La perversión no tiene límites

Autor: Jairo Alarcón Rodas
El mundo está viviendo momentos críticos en donde una amenaza, que es ya una realidad, ha hecho estragos causando, hasta el momento, poco más de 1,800 mil muertes en el mundo. Un virus que sin duda va a cambiar el comportamiento humano, que ha dejado secuelas tanto físicas como psicológicas a muchos habitantes de este planeta. No obstante, no ha impedido que siniestros personajes de la política en Guatemala continúen con su actitud perversa y, en vez de reaccionar en forma congruente a los acontecimientos, con cinismo siguen robando impunemente.

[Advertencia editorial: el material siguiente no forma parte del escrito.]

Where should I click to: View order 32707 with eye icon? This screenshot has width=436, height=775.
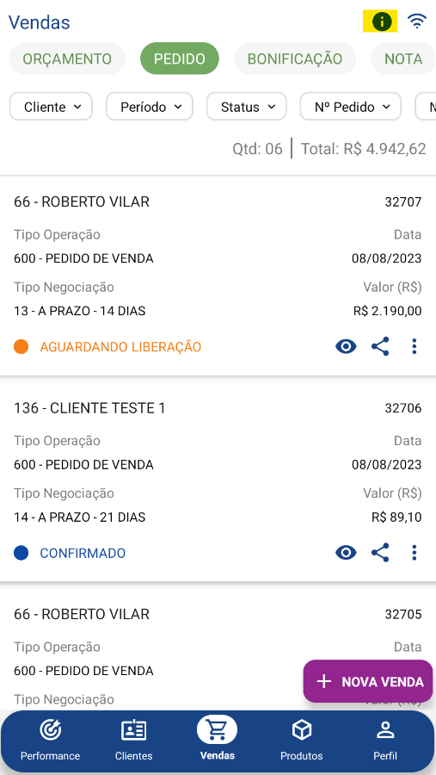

La corrupción no tiene límite para aquellos que han hecho del arte de gobernar, la perversión en la política. Hoy, con toda la desfachatez, el juez Mynor Moto se postula para ser candidato a la Corte de Constitucionalidad, parecería un acto grotesco digno de una comedia, sin embargo, en este país todo puede suceder, es parte del imaginario colectivo del guatemalteco, de su cotidianidad y del eterno drama que se vive en Guatemala.

Una de las más recientes resoluciones de este polémico juez fue no girar orden de captura, al hasta hoy prófugo de la justicia, José Luis Benito Ruiz, exministro de comunicaciones del gobierno de Jimmy Morales. A esto hay que agregar que, en contra el juez Moto pesa la solicitud de antejuicio que presentó la Feci, ante la Corte Suprema de Justicia, por actos de corrupción, dentro del caso denominado Bufete de la impunidad.

El único bastión, que sin embargo años atrás fue parte del sistema y del pacto de corruptos que ha gobernado al país, la Corte de Constitucionalidad, y que actualmente escapa al control de dicha alianza, requiere nuevamente estar alineada y para ello, las personas que mantienen bajo su dominio a los restantes poderes del Estado y sus operadores trabajan para lograrlo y no cesarán hasta colocar dentro de esa institución a personajes que se ajusten a sus intereses.

La crisis de salubridad que invade al mundo no ha sido impedimento para que las mentes perversas, al servicio del sistema, continúen maquinando la forma de obtener el control total del país y con ello, realizar las más perversas acciones para su beneficio. En el mundo al revés decía Eduardo Galeano, premia al revés: desprecia la honestidad, castiga el trabajo, recompensa la falta de escrúpulos y alimenta el canibalismo, de ahí que los opresores son los buenos y los que aspiran a la justicia social, a la equidad, son declarados comunistas y en tal sentido, los malos a los que hay que perseguir y castigar.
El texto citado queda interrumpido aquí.